Learning to Ride a USS LWB Recumbent
Some thoughts on the transition from riding a diamond frame to a LWB USS recumbent:
1. Stop pulling with your arms. Yes, this was useful on your other bike but it is not useful if you have under seat steering. Learning to relax your arms and upper body is a key to comfortable riding.
2. Yes, you need to spin like Lance. Spinning saves your knees and gets you up steep hills. I know you think you were spinning on your old bike but you have just moved up to the big leagues of spinning. 80 revolutions per minute is OK but you should be shooting for a 100 now. You won't be able to stomp on the pedals and go over a hill for quite a while.
3. Be patient with yourself. You are leaning to ride again. This is the time to feel like a kid and enjoy every moment of this new experience. Old roads will look new and old pains will slowly go away soon you will be riding pain free.
4. Muscles develop slowly so be patient. It takes about a year for your unused muscles to develop. So don't be discouraged if your knees are telling you that this is enough for today and it is not what you wanted to do. Just marvel at how good you feel when you are on the bike and that when you get off only your legs are tired. There is no back, neck, hand, or butt pain.
5. Slow speed stability takes a little practice but will come fairly quickly. This is an important skill for climbing steep hills. You will be practicing it but practice is more fun if it is done before you start that mountain tour. Falling over even if your friends aren't there is no fun.
6. Yes, big heavy recumbents can climb mountains but not usually fast. Out of the box most bikes are not any more ready for the mountains than your beginners knees. XT Mountain Gearing (22 on the front and 34 on the back) will do it just fine if you have learned to spin and you are patient.
7. Climbing mountains on a LWB recumbent is a time to enjoy nature. You will be surprised at all the things you can see as you zip along at 3 1/2 MPH (remember, I said low speed stability would be important). You can observe the birds circling above and wonder what type of predator they might be. Or, you can watch ants as they build their mounds along the side of the road. You will learn to love the mountains not just because of the view but because no one can believe you made it to the top.
8. LWB recumbents become a force of nature as they descend. They are the closest that most of us will come to riding a luge. Now you will value that long wheelbase and plush ride. Yes, they are stable and fast on descents, but as you approach the sound barrier caution is advised. It is also nice if you have kept your brakes adjusted and are able to stop before entering the intersection with a red light at the bottom of the hill.
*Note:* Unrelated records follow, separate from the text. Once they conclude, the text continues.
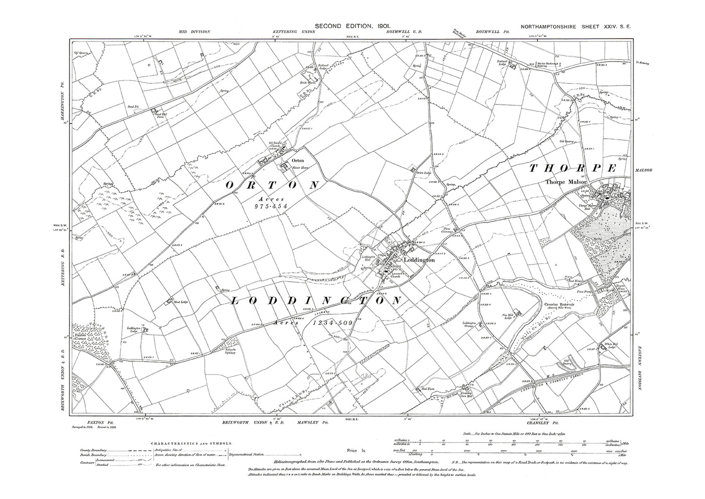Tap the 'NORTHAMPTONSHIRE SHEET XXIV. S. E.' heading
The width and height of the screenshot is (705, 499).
576,26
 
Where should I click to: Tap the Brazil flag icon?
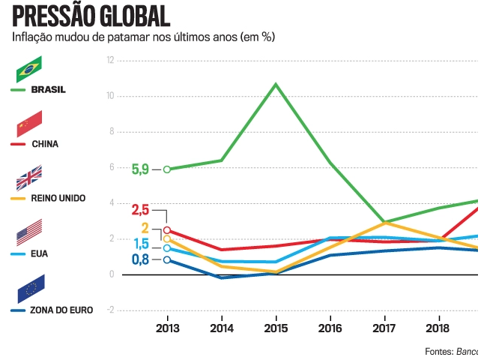[29, 69]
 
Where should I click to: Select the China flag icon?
[29, 123]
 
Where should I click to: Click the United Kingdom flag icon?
[29, 178]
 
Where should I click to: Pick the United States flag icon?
[29, 232]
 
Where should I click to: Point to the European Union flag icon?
[29, 289]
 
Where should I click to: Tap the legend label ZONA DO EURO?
[62, 309]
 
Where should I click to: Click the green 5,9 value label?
[140, 170]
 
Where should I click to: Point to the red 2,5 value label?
[141, 210]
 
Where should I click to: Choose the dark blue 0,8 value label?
[140, 260]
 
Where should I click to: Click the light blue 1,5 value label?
[142, 244]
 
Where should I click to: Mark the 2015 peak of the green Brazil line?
[276, 84]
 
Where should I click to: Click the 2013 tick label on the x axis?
[167, 328]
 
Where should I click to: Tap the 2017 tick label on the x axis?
[384, 328]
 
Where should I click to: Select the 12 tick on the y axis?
[110, 60]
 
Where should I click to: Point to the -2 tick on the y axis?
[110, 310]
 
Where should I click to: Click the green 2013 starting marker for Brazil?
[167, 170]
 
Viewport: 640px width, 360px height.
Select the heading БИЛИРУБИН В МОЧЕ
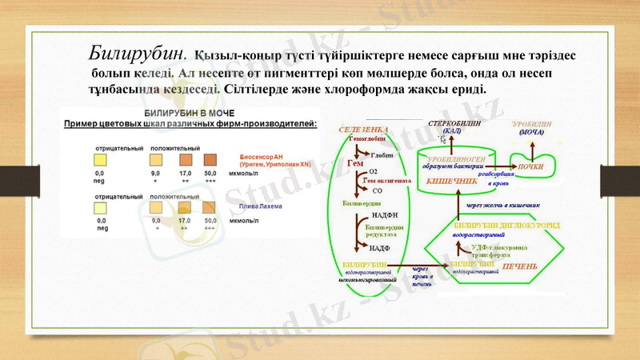[189, 114]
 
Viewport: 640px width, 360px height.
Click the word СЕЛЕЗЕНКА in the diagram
[364, 130]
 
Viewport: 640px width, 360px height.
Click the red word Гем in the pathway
[355, 163]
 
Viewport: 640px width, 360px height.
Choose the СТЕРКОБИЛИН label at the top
[454, 124]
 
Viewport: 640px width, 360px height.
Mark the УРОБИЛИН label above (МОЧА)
[532, 124]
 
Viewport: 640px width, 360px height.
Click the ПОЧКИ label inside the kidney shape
[532, 166]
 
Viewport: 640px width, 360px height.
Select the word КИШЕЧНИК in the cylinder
[453, 182]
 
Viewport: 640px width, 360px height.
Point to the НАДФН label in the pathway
[385, 215]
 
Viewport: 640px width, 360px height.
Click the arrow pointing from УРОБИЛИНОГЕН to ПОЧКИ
[504, 166]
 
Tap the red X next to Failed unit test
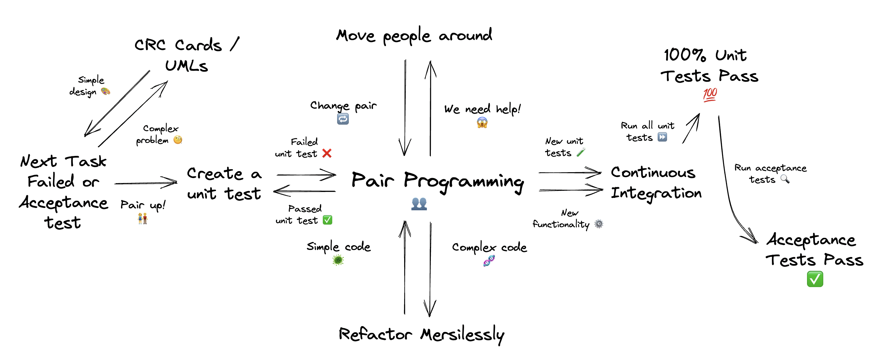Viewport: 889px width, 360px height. pos(326,153)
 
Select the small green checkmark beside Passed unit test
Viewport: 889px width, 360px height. pos(327,220)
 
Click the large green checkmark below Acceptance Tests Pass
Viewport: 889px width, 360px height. pos(814,279)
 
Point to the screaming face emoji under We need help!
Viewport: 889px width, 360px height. pos(482,122)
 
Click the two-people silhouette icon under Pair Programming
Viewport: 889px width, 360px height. pos(419,204)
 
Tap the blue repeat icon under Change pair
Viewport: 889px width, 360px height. pos(343,119)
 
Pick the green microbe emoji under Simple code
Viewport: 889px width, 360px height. pos(338,260)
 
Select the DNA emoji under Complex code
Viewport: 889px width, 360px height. pos(489,261)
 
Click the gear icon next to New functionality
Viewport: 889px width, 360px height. pos(599,224)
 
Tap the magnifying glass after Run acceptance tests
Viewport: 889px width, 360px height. pos(785,179)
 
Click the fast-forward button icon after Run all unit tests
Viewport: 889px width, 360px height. pos(662,137)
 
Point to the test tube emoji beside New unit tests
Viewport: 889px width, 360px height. pos(581,152)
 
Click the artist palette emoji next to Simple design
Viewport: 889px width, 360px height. pos(105,91)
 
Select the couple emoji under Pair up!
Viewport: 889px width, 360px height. pos(143,218)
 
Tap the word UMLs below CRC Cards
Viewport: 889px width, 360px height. pos(186,65)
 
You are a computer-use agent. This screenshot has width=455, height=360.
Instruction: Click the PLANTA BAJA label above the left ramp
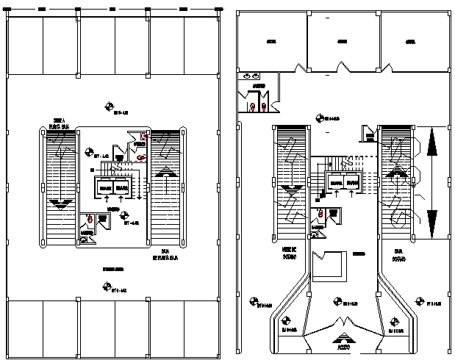tap(58, 125)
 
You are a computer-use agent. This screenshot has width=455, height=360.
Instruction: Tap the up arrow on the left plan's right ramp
tap(167, 171)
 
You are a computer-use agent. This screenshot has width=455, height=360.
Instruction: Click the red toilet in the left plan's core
tap(90, 218)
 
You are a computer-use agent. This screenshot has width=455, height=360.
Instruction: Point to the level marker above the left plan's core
tap(110, 107)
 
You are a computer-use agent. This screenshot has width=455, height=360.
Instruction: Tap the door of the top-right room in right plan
tap(387, 68)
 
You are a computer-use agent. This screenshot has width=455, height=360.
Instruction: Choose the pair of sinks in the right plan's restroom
tap(251, 76)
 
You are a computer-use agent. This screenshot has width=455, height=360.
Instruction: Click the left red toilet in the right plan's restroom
tap(254, 107)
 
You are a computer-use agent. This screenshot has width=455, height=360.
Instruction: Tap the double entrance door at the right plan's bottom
tap(342, 323)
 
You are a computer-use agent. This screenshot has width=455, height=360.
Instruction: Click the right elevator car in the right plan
tap(354, 181)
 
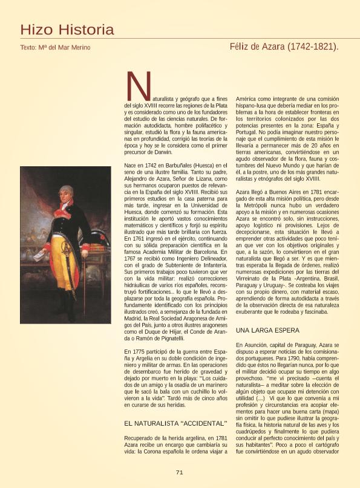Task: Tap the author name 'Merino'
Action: (x=79, y=47)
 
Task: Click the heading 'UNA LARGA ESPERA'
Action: (x=267, y=330)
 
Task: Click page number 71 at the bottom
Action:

9. Nothing is hard if you aren't in a hurry and Nothing destroys a good ride like time pressure. Try to let those other thoughts slide away as you ride and enjoy the moment.
10. While you are riding occasionally look up at the sky and remember that your world is not the road. The road is under your tires. The world is out there in front of you waiting to be enjoyed.
11. Each season especially your first, miles will come before speed. I know this is the opposite of your experience riding a diamond frame. But the miles come from relaxed, pain free riding and speed comes as your new recumbent muscles build. The speed will seem to come slowly, but it will come if you ride.
12. When the ride is over, just sit for a moment in the seat of your LWB USS recumbent and think how comfortable it feels. Notice that your neck and hands don't hurt. Remember all of that you have seen now that you aren't looking at the road as you ride. Smile to your self but don't tell your friends, I am not sure it would be as much fun if they weren't suffering.